Plan seems to sell itself
President Joe Biden and his team are pushing on an open door when it comes to selling infrastructure. Public polling shows how popular a bold infrastructure plan is across the country.
A recent Morning Consult-Politico poll found that while 60 percent of voters favor the plan, support for individual items is even higher, such as for refurbishing Veterans Affairs hospitals (80 percent), modernizing highways and roads (77 percent) and improving caregiving (76 percent).
Items that Republicans insist are not infrastructure turn out to be quite popular as well, with 65 percent of respondents favoring investment in medical manufacturing and 62 percent favoring extended broadband Internet.
At the White House’s daily news briefing, Commerce Secretary Gina Raimondo flexed her credentials as a former business executive and governor. She said she has yet to have a conversation with business leaders in which they did not strongly endorse infrastructure spending.
Biden, in remarks Wednesday afternoon, refused to back down on his inclusive definition of infrastructure. “The idea of infrastructure has always evolved to meet the aspirations of the American people and their needs.
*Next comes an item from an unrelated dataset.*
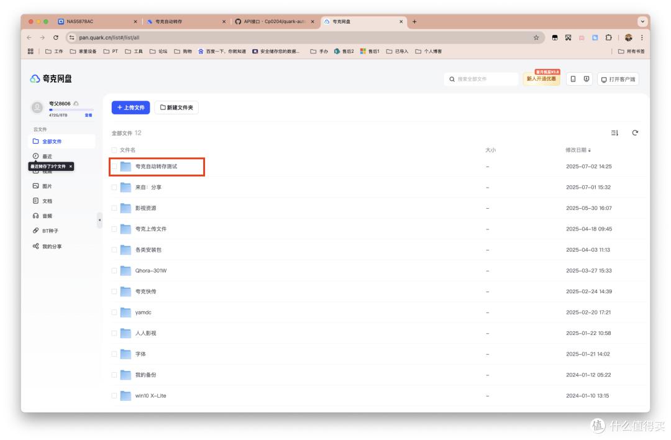The height and width of the screenshot is (440, 671).
Task: Click the desktop download icon in header
Action: tap(587, 79)
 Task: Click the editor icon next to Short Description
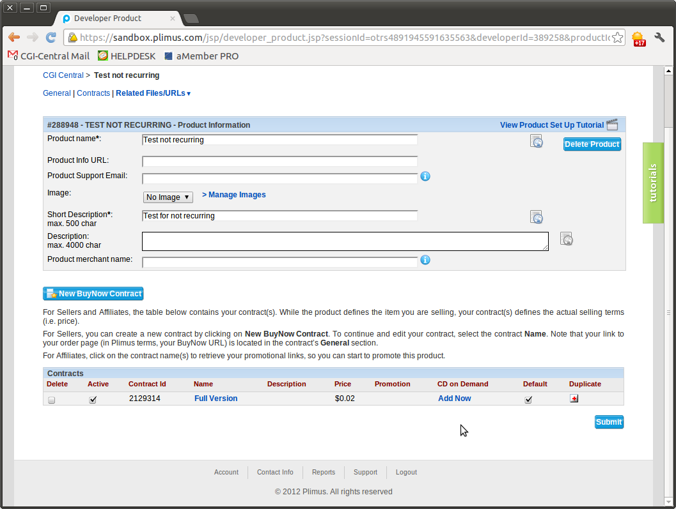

And it is evolving again today,” he said.
However, he too left the door open to compromise. “Debate is welcome. Compromise is inevitable,” he said. In response to a shouted question on working with the GOP on investment in semiconductor manufacturing, he reiterated, “I’m prepared to work. I really am.” He nevertheless cautioned: “But to automatically say the only thing that is infrastructure is a highway, a bridge or whatever, that’s just not rational.”
He’s practically daring Republicans to say no to VA hospitals or to broadband for rural America. And if they are going to oppose his tax increases to pay for it, then they have come up with a different plan—provided it does not raise taxes on those making less than $400,000 (thereby excluding gas taxes, unless there is a full rebate for those making less than that).
These are demands Biden can confidently make, given that he is on the side of a popular measure with plenty of benefits for working- and middle-class Americans. “I’m sick and tired of ordinary people being fleeced,” he declared.
What will Republicans’ response be? It’s hard to imagine them telling Americans that VA hospitals or the electric grid or schools do not need upgrades. Maybe they will try to persuade millions of women forced out of the workforce that an enhanced caregivers’ network is not critical. Or maybe they might insist it is better to tax blue-collar workers by the mile than to ask major corporations to pay more than nothing in taxes.
So far, we have not heard of anything that sounds like a politically tenable, economically populist response. Biden seems content to let them struggle to justify their obstructionism. It sure worked out for him on the American Rescue Plan.